For me, I was thinking as I left the movie that it exposed the flaw with some people's version of "tolerance"---the problem of people who say things like, "I don't hate gay people, but I don't like it when they shove it in my face," which is an unacceptable form of bigotry in itself. But I highly doubt that most of the audience will have that thought. Honestly, I have to admit that most people are going to walk away patting themselves on the back for being "tolerant" while feeling like they're within their rights to keep policing themselves and others for acting "too gay".

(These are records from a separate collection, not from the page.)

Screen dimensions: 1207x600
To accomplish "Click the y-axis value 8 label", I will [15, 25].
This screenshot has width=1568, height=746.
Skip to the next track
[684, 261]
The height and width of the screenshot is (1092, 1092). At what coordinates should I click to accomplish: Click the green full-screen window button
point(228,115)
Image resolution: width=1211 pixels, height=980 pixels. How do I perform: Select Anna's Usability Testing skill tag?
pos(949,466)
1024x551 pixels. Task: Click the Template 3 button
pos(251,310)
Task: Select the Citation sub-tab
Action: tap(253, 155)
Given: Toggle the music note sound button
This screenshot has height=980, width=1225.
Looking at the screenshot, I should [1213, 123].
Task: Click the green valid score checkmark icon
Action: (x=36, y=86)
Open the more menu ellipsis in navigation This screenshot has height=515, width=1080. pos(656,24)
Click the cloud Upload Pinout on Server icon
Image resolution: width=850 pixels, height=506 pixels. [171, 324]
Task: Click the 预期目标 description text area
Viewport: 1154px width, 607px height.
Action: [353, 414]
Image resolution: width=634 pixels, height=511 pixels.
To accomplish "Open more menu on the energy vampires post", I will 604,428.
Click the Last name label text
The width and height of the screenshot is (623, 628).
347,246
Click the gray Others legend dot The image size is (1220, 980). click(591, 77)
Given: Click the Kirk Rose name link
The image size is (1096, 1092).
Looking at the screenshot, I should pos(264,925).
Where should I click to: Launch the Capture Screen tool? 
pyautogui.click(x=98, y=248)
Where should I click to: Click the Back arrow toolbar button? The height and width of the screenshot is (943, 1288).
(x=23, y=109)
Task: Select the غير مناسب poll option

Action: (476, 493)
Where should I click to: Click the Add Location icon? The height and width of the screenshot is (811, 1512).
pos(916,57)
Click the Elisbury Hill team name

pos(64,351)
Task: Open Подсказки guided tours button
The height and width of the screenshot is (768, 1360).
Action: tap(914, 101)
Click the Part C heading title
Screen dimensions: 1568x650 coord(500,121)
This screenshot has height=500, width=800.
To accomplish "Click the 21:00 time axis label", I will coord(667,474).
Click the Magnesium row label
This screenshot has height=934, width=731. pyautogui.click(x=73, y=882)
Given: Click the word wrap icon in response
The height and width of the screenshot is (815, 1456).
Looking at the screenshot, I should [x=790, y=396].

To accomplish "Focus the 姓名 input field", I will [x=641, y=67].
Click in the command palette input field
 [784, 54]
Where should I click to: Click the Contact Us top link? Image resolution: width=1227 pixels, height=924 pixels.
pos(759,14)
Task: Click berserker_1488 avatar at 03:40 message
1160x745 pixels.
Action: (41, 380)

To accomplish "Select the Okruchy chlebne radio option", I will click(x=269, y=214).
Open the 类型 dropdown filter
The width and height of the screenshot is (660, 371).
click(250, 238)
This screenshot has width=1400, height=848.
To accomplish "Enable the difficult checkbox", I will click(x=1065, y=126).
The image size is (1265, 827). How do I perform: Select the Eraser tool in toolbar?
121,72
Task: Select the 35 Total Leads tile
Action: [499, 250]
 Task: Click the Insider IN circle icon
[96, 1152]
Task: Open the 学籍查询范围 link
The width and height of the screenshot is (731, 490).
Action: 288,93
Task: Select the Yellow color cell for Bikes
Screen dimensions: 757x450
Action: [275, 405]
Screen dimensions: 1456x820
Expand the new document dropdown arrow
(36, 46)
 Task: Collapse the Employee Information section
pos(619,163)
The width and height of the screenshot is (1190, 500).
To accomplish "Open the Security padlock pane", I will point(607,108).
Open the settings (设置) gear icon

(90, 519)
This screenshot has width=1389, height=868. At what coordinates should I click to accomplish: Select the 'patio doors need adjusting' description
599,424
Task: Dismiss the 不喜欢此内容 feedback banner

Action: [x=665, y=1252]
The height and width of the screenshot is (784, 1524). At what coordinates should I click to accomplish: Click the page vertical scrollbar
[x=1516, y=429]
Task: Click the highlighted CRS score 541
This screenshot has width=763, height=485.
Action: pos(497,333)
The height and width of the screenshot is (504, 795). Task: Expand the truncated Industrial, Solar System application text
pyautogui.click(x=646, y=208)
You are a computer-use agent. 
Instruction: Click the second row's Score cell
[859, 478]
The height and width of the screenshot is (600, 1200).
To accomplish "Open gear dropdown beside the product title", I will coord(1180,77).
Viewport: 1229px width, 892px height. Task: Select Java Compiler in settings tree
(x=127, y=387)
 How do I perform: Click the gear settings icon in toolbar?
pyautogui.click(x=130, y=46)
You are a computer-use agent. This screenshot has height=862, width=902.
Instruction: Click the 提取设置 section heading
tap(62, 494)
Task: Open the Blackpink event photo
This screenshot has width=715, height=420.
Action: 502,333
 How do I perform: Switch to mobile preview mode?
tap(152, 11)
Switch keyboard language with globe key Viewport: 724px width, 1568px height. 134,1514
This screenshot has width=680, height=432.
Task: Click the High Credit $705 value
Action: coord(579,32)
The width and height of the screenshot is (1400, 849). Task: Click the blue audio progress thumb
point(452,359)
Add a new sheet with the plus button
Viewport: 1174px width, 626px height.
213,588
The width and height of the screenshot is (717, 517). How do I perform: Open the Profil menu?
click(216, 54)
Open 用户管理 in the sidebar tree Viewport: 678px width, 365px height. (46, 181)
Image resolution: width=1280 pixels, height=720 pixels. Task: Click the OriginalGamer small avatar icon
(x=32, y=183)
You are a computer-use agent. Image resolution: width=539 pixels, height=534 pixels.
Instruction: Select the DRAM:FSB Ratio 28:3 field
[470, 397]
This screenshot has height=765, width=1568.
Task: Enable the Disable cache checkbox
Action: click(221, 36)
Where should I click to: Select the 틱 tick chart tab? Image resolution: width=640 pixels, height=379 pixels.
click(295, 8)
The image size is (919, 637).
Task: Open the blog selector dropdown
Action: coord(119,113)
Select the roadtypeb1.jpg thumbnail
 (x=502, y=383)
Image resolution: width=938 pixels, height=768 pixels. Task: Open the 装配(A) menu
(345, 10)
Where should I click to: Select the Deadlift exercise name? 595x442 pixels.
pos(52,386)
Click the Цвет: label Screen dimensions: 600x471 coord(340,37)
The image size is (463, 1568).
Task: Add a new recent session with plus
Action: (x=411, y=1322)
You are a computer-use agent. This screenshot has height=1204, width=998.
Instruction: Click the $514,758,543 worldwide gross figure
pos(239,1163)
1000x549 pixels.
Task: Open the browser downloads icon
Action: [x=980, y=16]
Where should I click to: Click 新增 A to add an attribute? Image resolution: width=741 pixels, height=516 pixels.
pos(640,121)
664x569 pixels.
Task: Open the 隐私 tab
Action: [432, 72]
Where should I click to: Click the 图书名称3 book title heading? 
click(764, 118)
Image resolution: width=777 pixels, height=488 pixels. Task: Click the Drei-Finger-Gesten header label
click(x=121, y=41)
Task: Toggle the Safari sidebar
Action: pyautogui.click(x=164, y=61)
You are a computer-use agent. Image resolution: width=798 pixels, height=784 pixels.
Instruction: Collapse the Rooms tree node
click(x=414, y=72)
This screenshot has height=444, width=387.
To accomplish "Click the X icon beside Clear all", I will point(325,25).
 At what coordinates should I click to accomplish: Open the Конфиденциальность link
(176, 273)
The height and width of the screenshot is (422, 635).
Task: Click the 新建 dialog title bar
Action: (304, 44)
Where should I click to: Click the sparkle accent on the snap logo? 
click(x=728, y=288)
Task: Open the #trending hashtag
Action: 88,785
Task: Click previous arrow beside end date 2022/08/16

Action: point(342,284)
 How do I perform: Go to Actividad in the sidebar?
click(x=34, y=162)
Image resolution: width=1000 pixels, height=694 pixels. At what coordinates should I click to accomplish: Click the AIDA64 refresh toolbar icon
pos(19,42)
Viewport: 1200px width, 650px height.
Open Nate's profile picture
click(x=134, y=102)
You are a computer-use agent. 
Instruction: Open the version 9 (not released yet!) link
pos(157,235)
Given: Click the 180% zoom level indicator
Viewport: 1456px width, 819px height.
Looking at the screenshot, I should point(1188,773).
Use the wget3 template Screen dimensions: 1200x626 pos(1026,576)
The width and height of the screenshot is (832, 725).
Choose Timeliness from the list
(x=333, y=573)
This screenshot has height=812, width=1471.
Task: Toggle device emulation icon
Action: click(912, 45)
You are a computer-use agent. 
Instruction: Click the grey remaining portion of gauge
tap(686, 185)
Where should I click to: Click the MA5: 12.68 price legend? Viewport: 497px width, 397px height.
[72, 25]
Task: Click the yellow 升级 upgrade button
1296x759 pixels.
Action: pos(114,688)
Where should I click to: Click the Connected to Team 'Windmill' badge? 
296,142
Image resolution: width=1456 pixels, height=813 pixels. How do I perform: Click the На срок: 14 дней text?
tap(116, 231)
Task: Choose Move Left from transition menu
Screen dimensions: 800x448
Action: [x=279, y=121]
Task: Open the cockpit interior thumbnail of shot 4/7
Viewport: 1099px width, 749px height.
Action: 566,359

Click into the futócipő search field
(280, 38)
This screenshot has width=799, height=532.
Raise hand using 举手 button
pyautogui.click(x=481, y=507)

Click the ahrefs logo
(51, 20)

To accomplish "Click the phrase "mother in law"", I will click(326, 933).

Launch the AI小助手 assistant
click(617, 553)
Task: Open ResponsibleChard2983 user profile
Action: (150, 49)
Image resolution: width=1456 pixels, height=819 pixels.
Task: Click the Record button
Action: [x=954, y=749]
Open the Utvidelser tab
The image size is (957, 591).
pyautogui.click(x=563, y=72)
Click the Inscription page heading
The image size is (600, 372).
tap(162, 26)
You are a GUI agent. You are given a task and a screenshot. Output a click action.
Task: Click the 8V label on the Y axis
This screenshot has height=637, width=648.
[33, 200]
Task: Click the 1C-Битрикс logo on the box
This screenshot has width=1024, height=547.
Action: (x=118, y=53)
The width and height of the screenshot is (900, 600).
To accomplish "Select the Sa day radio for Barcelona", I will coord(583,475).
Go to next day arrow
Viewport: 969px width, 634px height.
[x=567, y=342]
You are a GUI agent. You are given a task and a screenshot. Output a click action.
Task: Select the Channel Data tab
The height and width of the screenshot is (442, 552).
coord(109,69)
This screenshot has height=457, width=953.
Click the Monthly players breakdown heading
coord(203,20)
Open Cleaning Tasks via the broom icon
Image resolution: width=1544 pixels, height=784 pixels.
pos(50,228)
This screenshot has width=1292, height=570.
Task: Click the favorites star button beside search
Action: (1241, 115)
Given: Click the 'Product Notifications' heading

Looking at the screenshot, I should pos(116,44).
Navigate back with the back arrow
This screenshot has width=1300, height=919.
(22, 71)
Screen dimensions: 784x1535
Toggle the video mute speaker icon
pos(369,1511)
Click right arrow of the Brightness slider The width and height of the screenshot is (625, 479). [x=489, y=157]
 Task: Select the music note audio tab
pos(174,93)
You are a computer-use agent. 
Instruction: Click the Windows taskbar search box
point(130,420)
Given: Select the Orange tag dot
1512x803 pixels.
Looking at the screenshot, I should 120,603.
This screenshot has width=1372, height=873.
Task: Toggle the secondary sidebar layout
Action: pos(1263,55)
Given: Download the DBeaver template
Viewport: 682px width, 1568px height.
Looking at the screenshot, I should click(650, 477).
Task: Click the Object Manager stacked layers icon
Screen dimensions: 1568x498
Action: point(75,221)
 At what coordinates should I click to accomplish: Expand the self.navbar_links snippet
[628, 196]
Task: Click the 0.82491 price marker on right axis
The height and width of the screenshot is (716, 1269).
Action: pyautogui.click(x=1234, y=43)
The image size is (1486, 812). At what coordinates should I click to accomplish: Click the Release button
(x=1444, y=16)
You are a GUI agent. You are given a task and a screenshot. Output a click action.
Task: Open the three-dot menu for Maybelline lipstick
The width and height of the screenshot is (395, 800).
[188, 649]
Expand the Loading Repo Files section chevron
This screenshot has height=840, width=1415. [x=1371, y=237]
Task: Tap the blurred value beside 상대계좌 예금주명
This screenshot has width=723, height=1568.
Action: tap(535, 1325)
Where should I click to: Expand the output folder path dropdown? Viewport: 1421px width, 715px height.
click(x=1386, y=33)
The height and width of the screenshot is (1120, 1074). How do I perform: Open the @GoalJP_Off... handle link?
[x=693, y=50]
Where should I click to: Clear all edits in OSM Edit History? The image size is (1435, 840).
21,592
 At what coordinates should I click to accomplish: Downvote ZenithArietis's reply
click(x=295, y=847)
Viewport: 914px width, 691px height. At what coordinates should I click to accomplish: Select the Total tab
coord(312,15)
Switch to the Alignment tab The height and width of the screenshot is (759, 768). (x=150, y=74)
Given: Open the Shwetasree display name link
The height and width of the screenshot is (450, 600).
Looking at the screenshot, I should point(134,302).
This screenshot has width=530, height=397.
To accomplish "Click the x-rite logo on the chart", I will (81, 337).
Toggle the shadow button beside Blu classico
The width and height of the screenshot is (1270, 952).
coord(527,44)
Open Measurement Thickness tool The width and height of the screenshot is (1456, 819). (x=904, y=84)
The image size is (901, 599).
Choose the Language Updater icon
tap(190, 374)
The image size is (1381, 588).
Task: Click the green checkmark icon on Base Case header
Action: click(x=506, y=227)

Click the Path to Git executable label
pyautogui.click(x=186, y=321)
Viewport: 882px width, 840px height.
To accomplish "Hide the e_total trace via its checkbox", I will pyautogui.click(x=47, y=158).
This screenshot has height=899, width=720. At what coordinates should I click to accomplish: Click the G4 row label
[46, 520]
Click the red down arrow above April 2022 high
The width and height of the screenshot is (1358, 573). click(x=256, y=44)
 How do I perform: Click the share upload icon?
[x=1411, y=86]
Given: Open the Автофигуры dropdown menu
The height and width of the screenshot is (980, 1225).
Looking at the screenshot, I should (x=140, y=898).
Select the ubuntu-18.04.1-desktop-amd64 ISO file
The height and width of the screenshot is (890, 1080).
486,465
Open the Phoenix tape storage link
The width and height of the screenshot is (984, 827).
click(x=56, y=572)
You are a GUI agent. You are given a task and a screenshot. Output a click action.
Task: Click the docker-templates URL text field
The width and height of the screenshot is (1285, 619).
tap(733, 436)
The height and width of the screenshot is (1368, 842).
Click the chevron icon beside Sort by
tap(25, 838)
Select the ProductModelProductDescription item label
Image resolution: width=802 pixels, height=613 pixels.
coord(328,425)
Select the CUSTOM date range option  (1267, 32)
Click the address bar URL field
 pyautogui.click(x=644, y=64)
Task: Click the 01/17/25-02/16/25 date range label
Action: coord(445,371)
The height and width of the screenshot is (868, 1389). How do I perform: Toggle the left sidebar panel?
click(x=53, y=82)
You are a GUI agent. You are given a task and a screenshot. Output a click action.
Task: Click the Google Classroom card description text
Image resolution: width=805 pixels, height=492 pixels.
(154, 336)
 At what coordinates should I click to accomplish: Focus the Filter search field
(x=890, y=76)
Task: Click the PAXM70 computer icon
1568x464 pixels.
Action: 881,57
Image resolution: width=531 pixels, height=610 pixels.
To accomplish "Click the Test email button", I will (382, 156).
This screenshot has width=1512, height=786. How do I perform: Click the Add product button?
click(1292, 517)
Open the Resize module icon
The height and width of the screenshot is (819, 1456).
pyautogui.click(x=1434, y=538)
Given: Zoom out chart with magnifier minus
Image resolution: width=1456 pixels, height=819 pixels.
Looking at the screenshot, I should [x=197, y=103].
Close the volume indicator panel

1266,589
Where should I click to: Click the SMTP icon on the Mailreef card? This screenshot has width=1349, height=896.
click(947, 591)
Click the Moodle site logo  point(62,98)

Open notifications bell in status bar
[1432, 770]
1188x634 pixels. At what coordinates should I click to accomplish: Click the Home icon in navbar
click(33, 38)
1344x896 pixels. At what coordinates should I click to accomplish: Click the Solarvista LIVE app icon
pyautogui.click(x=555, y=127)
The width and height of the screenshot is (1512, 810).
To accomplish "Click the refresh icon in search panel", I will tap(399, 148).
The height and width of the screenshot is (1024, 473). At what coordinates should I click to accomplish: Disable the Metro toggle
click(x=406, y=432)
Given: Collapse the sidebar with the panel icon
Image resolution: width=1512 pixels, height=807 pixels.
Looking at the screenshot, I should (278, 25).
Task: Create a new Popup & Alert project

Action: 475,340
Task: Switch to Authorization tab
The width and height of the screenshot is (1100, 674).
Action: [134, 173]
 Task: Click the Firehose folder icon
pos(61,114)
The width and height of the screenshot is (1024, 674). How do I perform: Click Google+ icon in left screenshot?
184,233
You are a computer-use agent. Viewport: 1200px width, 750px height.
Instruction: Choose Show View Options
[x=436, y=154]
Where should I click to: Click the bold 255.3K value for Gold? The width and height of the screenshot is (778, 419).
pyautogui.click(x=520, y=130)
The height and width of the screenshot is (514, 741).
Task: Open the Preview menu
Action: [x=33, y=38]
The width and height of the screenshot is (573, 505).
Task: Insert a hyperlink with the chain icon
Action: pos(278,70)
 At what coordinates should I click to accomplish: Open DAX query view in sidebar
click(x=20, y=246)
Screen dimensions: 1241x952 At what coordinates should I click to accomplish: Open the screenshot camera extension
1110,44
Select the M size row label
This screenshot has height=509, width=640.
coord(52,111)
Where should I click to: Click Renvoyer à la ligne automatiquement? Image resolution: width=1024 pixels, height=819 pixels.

My conclusion was that it would probably work a lot better if the main writer/actor and the director weren't straight dudes. But is that fair? I think so. Baron Cohen's expose of fame-seeking is a little incoherent at times because he wouldn't be who he was if he didn't share in the delusion of ambition. Similarly, I don't believe that there's a straight man alive that hasn't absorbed his own fears about homosexuality, and that makes it hard to be stay on the right side of the line. It made me more that the people that roamed around the U.S. with a fleet of security to provoke homophobic straight people and expose them weren't actually gay. I think it would make more sense if they were.